# Hey from California!



## Kennedy (Jan 4, 2011)

Just wanted to introduce myself! I'm kind of new to forums and forum communities.

I'm Haley and I'm 17. I'm currently a working student for a hunter/jumper trainer. I was actively showing this past year but I'm taking a break to work on solidifying my position and exposing myself to different horses. So as of now, I'm not really riding one horse, but rather I cycle between a few. 

In my spare time I like to make videos, explore the realm of film cameras and digital cameras, read, obsess over music, and mess with photoshop.









_^^Kennedy and I messing around Xcountry._
My username isn't based on the president, Kennedy was "my" first horse. He taught me a lot and he was the first horse to show out of barn.


----------



## Zeke (Jun 27, 2010)

Hey! I'm from So Cal, so I just had to stop by and say welcome haha. Sounds like you've a sweet deal being a working student!


----------



## Kennedy (Jan 4, 2011)

Yep  

I don't exactly know how I got so lucky to get such a gig either.


----------



## Zeke (Jun 27, 2010)

I used to work with a reining trainer, I basically hung around so much she started putting me to work haha. Helped that I had a mare there too. So much fun, wish I was still there!!


----------



## Kennedy (Jan 4, 2011)

I've always wanted to try reining! It fascinates me; when I can't sleep I just watch reining video after reining video. The freestyle looks like a ton of fun since I'm really into music and horses and everyone just looks like they are having a great time!


----------



## Zeke (Jun 27, 2010)

I thought it looked fun too and was hooked after my first sliding stop. The horses I had the great chance to ride were super well trained and I will definitely find a way to have my own reining horse again. College is just way too hectic and expensive for it! If you ever decide to give it a try I know a couple good trainers in San Diego.
_Posted via Mobile Device_


----------



## Kennedy (Jan 4, 2011)

Yeah I've been looking for a barn that has reining lessons, but I've heard it's mostly independent trainers, not like hunter/jumpers where you have whole barns. 

Unfortunately I'm really far from San Diego but if you know of any trainers/barns in the Topanga/Chatsworth/Agoura area, let me know!


----------



## Zeke (Jun 27, 2010)

My trainer had a whole barn but no lesson horses, she mostly gave owners lessons on their own horses. The horses were usually in training with her or finish reiners people and purchaser. That makes it hard too. I'm hoping find something to lease in the future until I can get a horse. 

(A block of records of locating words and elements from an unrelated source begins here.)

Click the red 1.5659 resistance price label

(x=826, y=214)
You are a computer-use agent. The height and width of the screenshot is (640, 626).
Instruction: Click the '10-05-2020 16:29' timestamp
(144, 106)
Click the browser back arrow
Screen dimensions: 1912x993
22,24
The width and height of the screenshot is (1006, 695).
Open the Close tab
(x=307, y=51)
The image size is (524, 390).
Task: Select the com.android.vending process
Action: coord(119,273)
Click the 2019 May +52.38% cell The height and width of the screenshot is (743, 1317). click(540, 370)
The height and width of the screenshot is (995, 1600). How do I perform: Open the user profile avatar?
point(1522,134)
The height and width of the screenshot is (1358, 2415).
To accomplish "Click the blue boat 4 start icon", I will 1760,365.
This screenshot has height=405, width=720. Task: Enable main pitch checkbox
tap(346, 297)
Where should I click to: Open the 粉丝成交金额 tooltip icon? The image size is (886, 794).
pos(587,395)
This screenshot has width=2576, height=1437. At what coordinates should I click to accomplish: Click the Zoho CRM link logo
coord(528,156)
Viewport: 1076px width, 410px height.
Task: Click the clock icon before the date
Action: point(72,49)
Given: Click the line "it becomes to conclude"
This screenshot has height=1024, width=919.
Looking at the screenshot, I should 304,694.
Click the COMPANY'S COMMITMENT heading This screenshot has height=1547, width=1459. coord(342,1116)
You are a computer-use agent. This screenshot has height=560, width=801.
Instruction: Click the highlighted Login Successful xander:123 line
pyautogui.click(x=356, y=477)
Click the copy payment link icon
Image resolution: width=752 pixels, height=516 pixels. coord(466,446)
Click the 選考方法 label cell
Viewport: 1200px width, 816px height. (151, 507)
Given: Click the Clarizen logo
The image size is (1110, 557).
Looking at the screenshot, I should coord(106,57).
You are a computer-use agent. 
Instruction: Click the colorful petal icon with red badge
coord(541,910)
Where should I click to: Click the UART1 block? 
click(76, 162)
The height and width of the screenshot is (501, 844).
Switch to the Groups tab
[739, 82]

If I get a chance to talk to my old trainer I'll let you know. Good luck! I for sure think you should give it a try.
_Posted via Mobile Device_


----------



## Zeke (Jun 27, 2010)

My trainer had a whole barn but no lesson horses, she mostly gave owners lessons on their own horses. The horses were usually in training with her or finish reiners people and purchaser. That makes it hard too. I'm hoping find something to lease in the future until I can get a horse. 

If I get a chance to talk to my old trainer for some other trainers names, i'll let you know. Good luck! I for sure think you should give it a try.
_Posted via Mobile Device_
_Posted via Mobile Device_


----------



## Kennedy (Jan 4, 2011)

Yeah I can't afford to buy a horse just for reining. I just want to take a few lessons, I'm quite content with sticking to hunter/jumper, but I know how good it is to experience other disciplines as well. Each discipline helps the other I believe.


----------